(Entries for locating text and elements)
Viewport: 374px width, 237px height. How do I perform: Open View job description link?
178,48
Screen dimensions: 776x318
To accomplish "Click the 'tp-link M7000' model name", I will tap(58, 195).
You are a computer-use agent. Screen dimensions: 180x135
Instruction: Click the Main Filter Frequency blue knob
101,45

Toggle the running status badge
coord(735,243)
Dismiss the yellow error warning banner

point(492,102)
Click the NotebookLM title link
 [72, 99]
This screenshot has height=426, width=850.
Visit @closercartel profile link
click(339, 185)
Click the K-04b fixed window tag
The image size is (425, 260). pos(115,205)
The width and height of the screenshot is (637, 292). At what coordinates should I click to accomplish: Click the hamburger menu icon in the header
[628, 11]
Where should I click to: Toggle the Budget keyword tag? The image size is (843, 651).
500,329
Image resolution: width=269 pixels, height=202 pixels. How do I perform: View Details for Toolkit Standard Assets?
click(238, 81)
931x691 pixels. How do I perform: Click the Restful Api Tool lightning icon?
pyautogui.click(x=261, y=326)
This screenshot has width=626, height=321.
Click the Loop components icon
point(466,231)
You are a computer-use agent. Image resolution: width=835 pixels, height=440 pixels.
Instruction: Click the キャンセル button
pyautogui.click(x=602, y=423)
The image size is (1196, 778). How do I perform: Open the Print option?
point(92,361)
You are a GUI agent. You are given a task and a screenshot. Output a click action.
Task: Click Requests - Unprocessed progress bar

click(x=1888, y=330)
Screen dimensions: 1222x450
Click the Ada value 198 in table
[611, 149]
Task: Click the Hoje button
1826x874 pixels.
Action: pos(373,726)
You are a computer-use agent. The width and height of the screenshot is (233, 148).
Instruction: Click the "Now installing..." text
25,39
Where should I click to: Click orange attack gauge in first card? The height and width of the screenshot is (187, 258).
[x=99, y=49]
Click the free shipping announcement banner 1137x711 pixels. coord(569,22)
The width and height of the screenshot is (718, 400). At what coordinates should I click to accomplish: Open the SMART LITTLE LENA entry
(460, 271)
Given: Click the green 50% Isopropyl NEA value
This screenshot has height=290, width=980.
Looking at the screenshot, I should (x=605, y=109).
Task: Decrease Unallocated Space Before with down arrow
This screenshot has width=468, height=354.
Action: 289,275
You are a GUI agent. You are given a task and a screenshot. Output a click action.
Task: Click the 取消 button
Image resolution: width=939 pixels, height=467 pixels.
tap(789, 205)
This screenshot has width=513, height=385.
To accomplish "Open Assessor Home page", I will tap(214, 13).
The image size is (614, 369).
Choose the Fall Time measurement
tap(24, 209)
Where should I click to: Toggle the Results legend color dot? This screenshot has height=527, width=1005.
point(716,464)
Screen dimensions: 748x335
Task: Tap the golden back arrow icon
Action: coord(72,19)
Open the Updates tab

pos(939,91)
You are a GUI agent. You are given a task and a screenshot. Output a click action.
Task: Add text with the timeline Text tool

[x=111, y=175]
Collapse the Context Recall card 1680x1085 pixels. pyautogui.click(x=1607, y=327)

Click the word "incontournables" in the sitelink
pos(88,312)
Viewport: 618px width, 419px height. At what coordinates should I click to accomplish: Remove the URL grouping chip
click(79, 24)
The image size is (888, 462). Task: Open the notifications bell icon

# [SET TASK]
Could you render the part of the listing above that opens with the line containing "Open the Updates tab" and closes with the line containing "Collapse the Context" as a Markdown table with the columns Row and Listing line, leaving out blank lines?

# [SOLUTION TO THIS PROBLEM]
| Row | Listing line |
|---|---|
| 1 | Open the Updates tab |
| 2 | pos(939,91) |
| 3 | You are a GUI agent. You are given a task and a screenshot. Output a click action. |
| 4 | Task: Add text with the timeline Text tool |
| 5 | [x=111, y=175] |
| 6 | Collapse the Context Recall card 1680x1085 pixels. pyautogui.click(x=1607, y=327) |